DESCRIPTION OF THE TASK> Check each line of the material. Copy those containing "card".
----
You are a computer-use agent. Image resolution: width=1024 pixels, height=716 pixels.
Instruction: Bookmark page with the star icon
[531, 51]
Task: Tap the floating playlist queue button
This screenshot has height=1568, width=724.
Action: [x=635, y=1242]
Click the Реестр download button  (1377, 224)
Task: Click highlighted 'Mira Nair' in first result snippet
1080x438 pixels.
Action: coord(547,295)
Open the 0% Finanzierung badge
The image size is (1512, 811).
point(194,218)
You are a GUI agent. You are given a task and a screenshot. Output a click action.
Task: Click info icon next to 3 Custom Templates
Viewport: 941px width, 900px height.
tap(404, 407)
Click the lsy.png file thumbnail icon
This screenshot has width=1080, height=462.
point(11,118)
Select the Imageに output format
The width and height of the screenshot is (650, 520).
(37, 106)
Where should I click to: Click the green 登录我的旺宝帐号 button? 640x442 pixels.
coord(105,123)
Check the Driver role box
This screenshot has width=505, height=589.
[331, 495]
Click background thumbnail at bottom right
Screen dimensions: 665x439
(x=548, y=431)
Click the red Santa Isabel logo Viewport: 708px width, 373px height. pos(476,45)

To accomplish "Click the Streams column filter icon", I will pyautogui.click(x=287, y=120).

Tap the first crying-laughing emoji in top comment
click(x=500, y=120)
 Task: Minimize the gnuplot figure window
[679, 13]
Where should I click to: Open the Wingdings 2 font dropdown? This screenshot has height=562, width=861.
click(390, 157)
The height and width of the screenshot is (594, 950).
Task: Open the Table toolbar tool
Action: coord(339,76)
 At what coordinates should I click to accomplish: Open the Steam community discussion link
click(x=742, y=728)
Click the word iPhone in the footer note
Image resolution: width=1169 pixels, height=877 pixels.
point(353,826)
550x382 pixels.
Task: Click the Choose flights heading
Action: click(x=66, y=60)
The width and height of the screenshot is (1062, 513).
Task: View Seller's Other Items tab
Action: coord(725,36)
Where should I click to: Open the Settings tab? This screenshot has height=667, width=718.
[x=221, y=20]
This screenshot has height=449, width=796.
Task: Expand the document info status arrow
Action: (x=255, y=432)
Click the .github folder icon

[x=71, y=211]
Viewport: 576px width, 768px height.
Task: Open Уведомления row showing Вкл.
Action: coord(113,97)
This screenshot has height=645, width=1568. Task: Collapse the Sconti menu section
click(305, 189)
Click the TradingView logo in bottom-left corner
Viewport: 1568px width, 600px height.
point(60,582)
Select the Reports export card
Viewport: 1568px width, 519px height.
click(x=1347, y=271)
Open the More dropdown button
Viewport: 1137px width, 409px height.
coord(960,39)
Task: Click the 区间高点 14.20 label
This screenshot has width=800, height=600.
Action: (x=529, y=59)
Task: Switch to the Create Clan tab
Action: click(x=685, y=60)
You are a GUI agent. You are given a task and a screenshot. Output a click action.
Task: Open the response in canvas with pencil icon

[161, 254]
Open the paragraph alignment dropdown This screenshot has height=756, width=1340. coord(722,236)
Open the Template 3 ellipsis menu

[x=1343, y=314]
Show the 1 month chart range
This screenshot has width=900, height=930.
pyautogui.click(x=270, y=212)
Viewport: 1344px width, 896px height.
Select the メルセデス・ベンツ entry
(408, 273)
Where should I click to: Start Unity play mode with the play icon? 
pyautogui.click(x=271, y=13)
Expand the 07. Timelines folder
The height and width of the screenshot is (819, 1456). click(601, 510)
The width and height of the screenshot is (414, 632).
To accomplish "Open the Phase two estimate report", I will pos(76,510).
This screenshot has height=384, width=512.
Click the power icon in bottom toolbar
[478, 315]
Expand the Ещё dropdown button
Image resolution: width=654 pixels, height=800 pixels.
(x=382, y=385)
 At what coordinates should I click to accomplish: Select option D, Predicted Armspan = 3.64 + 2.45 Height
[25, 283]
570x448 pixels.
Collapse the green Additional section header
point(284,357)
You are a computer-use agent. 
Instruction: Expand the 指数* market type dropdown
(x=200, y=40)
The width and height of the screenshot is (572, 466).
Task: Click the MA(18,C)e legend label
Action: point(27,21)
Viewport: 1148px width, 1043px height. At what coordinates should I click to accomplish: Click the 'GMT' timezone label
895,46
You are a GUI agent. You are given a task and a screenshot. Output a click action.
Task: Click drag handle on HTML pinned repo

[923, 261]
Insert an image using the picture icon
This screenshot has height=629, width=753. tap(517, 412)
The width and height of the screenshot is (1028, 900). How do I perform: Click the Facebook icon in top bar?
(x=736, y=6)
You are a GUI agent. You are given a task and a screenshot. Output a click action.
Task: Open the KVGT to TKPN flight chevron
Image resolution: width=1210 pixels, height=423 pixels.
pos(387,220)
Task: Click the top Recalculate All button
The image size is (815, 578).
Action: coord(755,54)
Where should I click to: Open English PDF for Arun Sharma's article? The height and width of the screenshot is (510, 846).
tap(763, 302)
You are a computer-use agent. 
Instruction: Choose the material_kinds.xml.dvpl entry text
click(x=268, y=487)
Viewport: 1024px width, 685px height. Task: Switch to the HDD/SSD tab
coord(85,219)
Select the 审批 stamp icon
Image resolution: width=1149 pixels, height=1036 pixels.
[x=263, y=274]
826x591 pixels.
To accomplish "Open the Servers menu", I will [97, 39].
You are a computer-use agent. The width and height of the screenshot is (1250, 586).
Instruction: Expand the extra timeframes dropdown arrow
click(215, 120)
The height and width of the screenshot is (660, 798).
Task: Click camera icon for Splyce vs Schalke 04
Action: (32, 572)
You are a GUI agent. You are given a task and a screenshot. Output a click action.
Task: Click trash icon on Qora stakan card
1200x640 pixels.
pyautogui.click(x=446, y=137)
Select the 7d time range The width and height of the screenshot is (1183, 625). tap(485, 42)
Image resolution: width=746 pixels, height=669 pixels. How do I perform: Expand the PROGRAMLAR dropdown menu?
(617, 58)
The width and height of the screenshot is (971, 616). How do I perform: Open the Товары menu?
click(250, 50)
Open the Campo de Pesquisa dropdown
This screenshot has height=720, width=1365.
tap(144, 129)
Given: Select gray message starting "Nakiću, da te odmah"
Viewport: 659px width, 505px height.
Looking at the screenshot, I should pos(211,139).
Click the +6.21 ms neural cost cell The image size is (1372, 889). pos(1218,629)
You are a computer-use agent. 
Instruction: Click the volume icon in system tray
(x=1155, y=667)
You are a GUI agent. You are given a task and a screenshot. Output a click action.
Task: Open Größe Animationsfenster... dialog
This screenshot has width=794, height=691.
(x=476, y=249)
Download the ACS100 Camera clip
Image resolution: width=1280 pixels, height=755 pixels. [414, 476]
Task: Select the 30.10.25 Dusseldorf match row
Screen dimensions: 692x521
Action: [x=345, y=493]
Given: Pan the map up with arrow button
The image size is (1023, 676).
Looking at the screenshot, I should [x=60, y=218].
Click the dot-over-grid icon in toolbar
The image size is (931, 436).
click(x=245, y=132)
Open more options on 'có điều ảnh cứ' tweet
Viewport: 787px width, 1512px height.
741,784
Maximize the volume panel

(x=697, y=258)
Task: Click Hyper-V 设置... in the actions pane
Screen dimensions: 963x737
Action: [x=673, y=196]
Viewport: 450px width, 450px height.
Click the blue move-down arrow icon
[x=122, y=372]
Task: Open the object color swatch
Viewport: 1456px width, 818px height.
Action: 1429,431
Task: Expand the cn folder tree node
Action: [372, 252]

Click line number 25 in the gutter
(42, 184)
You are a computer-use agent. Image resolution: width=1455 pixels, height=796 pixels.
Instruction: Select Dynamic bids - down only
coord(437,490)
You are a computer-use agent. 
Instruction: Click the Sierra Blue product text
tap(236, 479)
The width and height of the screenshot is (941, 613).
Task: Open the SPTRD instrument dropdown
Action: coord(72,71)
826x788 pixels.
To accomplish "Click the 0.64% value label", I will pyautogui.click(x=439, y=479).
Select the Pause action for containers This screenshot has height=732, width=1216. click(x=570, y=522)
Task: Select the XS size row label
----
ANSWER TO THIS EXERCISE>
Select the Reports export card
Task: Click trash icon on Qora stakan card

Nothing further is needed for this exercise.